The plan also includes:
- A $15 per hour state minimum wage.
- An end to collective bargaining for state employee benefits after the current contract expires in 2027.
- Electronic tolling and a gasoline tax hike to fund a major transportation rebuild.
- A new regional sales tax surcharge option to fund promote cooperation between municipalities and ease burdens on property tax bases.
- Development of a new college campus with a focus on science and engineering in a major Connecticut city.
- And $1 billion in unidentified reductions to the annual state budget, which currently stands at roughly $20 billion.
Leaders of the House and Senate caucuses from both parties, as well as Gov. Dannel P. Malloy, all issued similar statements Thursday, thanking the panel for a thorough blueprint, and pledging to analyze it closely.
Privately, though, rank-and-file lawmakers quickly expressed fears that the challenges posed in the report were too daunting to tackle quickly.
Rojas and Frantz — who were equally complimentary of the commission’s diligence — nonetheless conceded key pillars of the plan probably can’t win support before the regular 2018 General Assembly session ends on May 9.
Many Democrats would find it difficult to ask consumers to pay an extra $1 billion in sales taxes, or to cancel $750 million in existing tax credits and exemptions, to enable an income tax cut that would benefit wealthy households the most, Rojas said.
“It’s a heavy lift, without a doubt,” he said, adding that a $1 billion cut to a state budget already strapped by surging retirement benefit and other debt costs could result in reduced municipal aid — and ultimately higher property taxes. “That’s just not realistic.”
Similarly, Frantz said the commission’s call for $475 million in tax hikes on corporations, along with electronic tolls and a higher fuel levy, would be problematic for many in the GOP.
Could these proposals pass with two months left, especially with most legislators seeking re-election this year?
“I honestly don’t think so,” he said.
The sustainability commission faced the unenviable task of charting a course for Connecticut as it heads into a period of deep fiscal crisis, and members said it would be impossible to produce a report not filled with painful choices.
State government has amassed nearly $80 billion in long-term obligations between its bonded debt and its poorly funded retirement benefit programs.
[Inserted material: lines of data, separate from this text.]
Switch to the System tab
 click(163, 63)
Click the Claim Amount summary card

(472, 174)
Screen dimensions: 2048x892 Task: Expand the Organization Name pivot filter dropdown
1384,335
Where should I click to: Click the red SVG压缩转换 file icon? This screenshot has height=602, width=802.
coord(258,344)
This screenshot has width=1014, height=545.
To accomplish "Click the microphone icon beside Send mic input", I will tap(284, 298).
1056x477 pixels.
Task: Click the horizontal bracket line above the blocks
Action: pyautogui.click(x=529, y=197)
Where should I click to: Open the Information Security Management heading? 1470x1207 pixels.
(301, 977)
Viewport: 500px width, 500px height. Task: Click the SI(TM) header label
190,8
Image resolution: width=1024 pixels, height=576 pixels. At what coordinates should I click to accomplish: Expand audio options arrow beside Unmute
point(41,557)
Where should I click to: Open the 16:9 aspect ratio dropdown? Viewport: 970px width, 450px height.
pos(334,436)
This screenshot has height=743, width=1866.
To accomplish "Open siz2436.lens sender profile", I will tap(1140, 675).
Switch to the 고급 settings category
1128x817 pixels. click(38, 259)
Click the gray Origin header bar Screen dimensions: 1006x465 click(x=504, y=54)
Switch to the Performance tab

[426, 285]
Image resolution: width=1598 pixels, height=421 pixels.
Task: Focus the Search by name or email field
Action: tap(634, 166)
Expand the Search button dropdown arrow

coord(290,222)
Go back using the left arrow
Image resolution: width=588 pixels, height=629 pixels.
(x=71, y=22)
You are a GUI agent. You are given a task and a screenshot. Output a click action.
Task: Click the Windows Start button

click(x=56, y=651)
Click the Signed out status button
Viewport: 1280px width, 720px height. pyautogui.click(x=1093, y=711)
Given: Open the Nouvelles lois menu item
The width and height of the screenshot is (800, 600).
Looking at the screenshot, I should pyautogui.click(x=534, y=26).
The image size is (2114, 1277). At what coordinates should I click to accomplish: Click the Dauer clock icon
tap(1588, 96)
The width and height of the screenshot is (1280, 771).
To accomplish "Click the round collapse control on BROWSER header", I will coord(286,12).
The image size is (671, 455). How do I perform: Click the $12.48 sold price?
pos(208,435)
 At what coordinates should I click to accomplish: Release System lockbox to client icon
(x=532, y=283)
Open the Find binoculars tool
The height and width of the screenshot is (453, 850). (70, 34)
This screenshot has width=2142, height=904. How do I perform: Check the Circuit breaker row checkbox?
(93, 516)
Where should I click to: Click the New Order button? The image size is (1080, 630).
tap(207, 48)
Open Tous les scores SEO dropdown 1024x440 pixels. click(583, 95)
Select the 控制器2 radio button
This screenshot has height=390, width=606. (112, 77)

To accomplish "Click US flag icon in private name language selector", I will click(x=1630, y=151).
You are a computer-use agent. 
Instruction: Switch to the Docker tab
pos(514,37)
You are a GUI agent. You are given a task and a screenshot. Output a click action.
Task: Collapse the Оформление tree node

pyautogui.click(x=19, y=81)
At the same time, its economic recovery since the last recession ended almost nine years ago has lagged the nation, and modest growth — at best — is projected for the foreseeable future.
Further complicating matters, key segments of the parties’ respective political bases quickly expressed concerns.
Labor leaders decried the proposed tax shift, as well as taking state employee fringe benefits out of the collective bargaining arena.
And the Connecticut Business and Industry Association and other business groups balked at the proposed corporation tax hike.
Despite the unlikelihood of action this spring, Rojas and Frantz insisted that the sustainability panel’s report will not sit on a shelf. It probably will be discussed not only over the next two months, but on the campaign trail this fall and throughout the 2019 legislative session.
“There is a lot of good work here,” Frantz said. “This is a report we can discuss for months and years to come. We may cherry-pick some items here and there.”
“I think we’re going to look at it in its totality,” Rojas said.
But the leaders of the sustainability panel urged legislators Thursday to embrace the full report — not select recommendations — and to do so without delay.
“The problems that the state has are our problems, and we have to get back to the table and help solve them,” said commission Co-chair Robert Patricelli of Simsbury, a retired health-care entrepreneur, who said all segments of Connecticut must play a role in solving this crisis. “The biggest enemy we face is the tendency to do nothing. But this ship … is literally burning.”
“The commission’s recommendations can change the course of Connecticut’s future,” said Webster Bank chairman and former CEO Jim Smith, the commission’s other co-chair, who added the panel’s recommendations work “only if taken together.”